When I watch a film I enjoyed and then go on Letterboxd to rate it, I sometimes lower my rating because the average is low and the reviews are mid. Or the opposite. And when talking with other users, you can sense that this pressure is almost universal. We don’t lose our own reaction to a film just to align with other people’s opinions, but it can be distorted – and that raises questions.
Performativity is a concept referring to everything we do to reinforce our image or make a good impression on others. As sociologist Pierre Bourdieu defined it, cultural capital is the collection of cultural resources (knowledge, skills, degrees, cultural objects) that a person possesses and can mobilise. The concept goes hand in hand with economic capital: basically, whether you’re rich or poor. Without diving into a heavy, unfun sociological analysis, here’s a caricature but accurate example: a Marvel fan is automatically taken less seriously than someone who loves six-hour Bulgarian films from the 1920s. Society assumes the second person has more refined, legitimate taste and greater culture – even though taste is supposed to be subjective.
So, for some people, Letterboxd has turned the act of liking films in your private sphere into a “public performance”, as if we had something to prove to ourselves and others. There, therefore, exists an unspoken hierarchy of films: some films feel “Letterboxd-approved”, others less so.
You can see this on the app. Many profiles seem… curated. As if everyone were trying to construct a coherent, aesthetic and respectable cinephile identity – even at the cost of filtering their taste. And honestly, I sometimes feel like we’re performing a version of ourselves on the app: our films, our lists, our stars become a set, a moodboard. This sentiment came up again and again in the survey responses.

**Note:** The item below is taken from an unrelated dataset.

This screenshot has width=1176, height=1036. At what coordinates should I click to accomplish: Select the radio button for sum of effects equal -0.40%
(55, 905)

We don’t entirely lose our taste, but the social media nature of the app amplifies a very modern tendency: being seen liking something.
But in the end, don’t get me wrong: I LOVE Letterboxd, and I use it every day. Filling up my diary, discovering films, adding tags to remember who I watched something with, giving stars after a viewing, reading other users’ often hilarious reviews, connecting with other film lovers… There’s a lot of good in this app, and I do think its arrival has had a positive impact on the way we watch films and share our tastes. But it also reflects a society where we’re more prone to being influenced by others, comparing ourselves, and performing an image of who we are.

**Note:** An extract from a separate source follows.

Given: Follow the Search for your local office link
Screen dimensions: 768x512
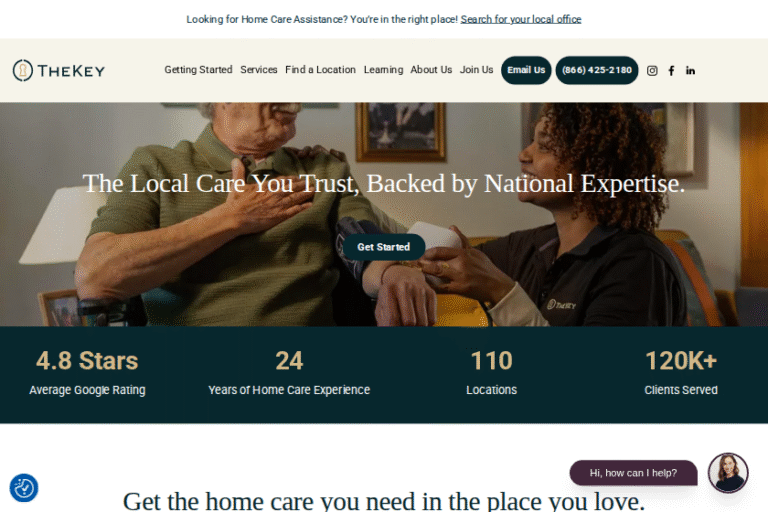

So maybe we sometimes need to go back to basics: watching a film just because we feel like it, jotting down our immediate thoughts on a piece of paper while we digest the film, instead of rushing straight to check the film’s average rating or other people’s reviews. That’s what I’m going to try doing, after this survey and the many fruitful discussions I’ve had with other users. Taking a step back, reconnecting with my own taste. And just… liking or disliking a film, without thinking about how it will look on my profile.